───── PAGE EXTRACT ─────

Other safety concerns come from landslips, unstable ground, downed powerlines down from solar power units, and damaged septic tanks.

Officials said they hoped to gradually re-open other areas to residents in coming days, but the Great Ocean Road was closed to tourists between Lorne and Wongarra.

Lightning strikes on December 19 started the Wye River-Jamieson Track fire, and it has since burned almost 2500 hectares of mostly inaccessible terrain.

The fire was at its worst on Christmas Day when it spread into Wye River and Separation Creek, closing the Great Ocean Road and leading to a temporary evacuation of Lorne.

Fire authorities had issued an evacuation order for Kennett River, Grey River, Sugarloaf and Wongarra on New Year’s Eve, as the temperature soared.

───── DATA SUPPLIED ─────

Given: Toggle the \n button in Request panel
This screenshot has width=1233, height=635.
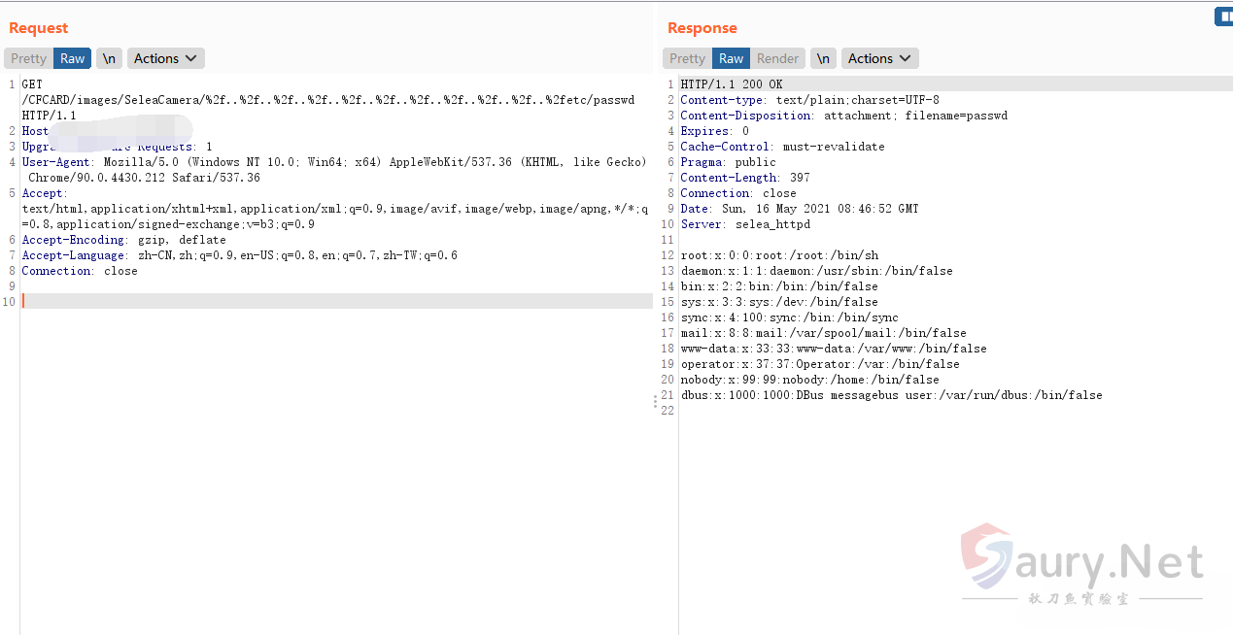Looking at the screenshot, I should (109, 58).
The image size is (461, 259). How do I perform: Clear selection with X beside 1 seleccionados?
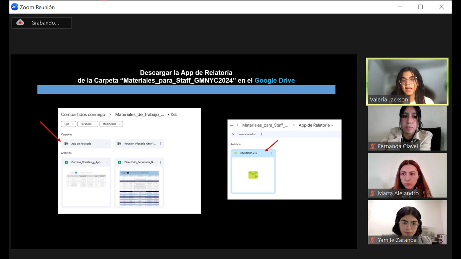pyautogui.click(x=233, y=135)
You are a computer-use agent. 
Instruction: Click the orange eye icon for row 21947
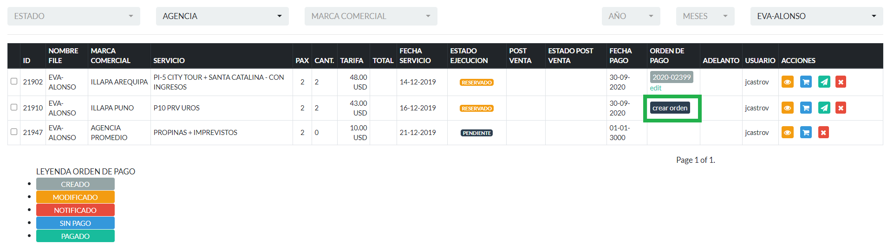[787, 133]
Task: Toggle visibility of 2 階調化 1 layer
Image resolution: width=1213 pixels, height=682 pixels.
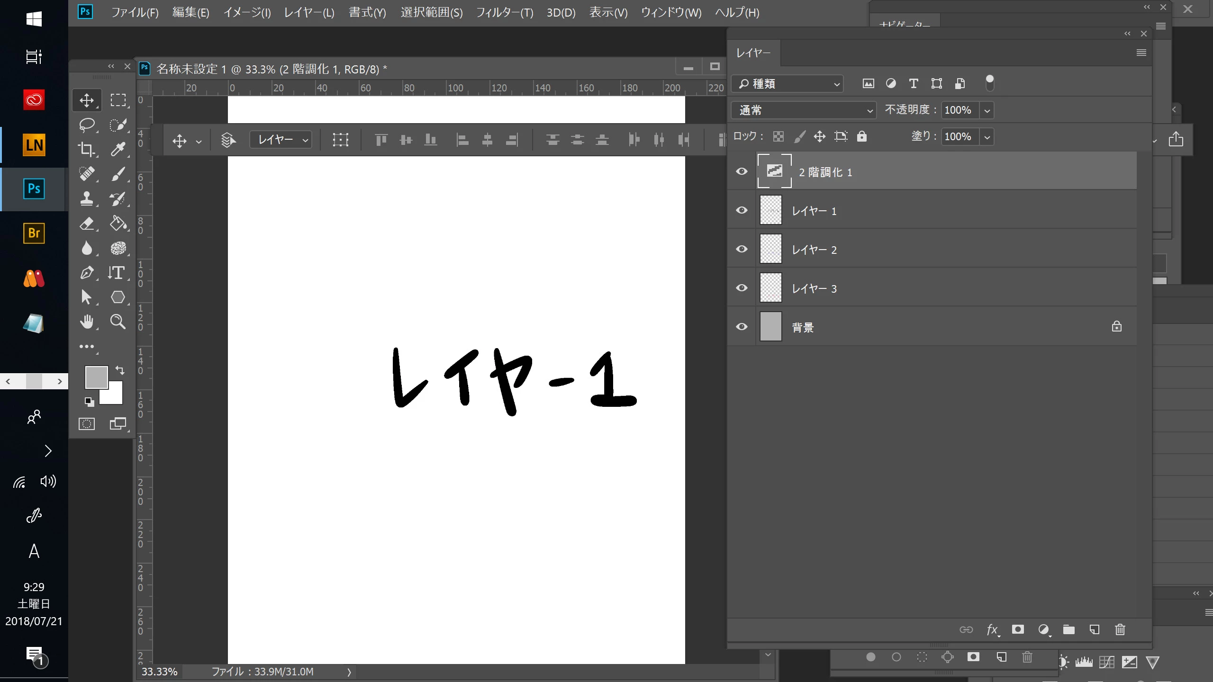Action: (x=742, y=171)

─────

YOUR TASKS —
A. Render this sentence from the Wye River fire report in Spanish: "Lightning strikes on December 19 started the Wye River-Jamieson Track fire, and it has since burned almost 2500 hectares of mostly inaccessible terrain."
B. Carry the Wye River fire report forward from its last sentence.
The data has no connection to the text about the fire.

RESULTS BY TASK —
A. Unos rayos que cayeron el 19 de diciembre iniciaron el incendio de Wye River-Jamieson Track, y desde entonces ha quemado casi 2500 hectáreas de un terreno en su mayoría inaccesible.

B.
But the fire failed to spread into these areas and residents could return that night.

Incident controller Alistair Drayton, at a media briefing on Friday, said authorities had been concerned about forecast winds on New Year’s Eve.

“Fortunately the weather didn’t come to forecast,” he said. “That prediction would have made the fire run right down to the south.”

Mr Drayton said cooler weather over the weekend allowed firefighters to get closer to the fire and strengthen containment lines.

“We’ve got a very large fire now in very difficult and challenging terrain.”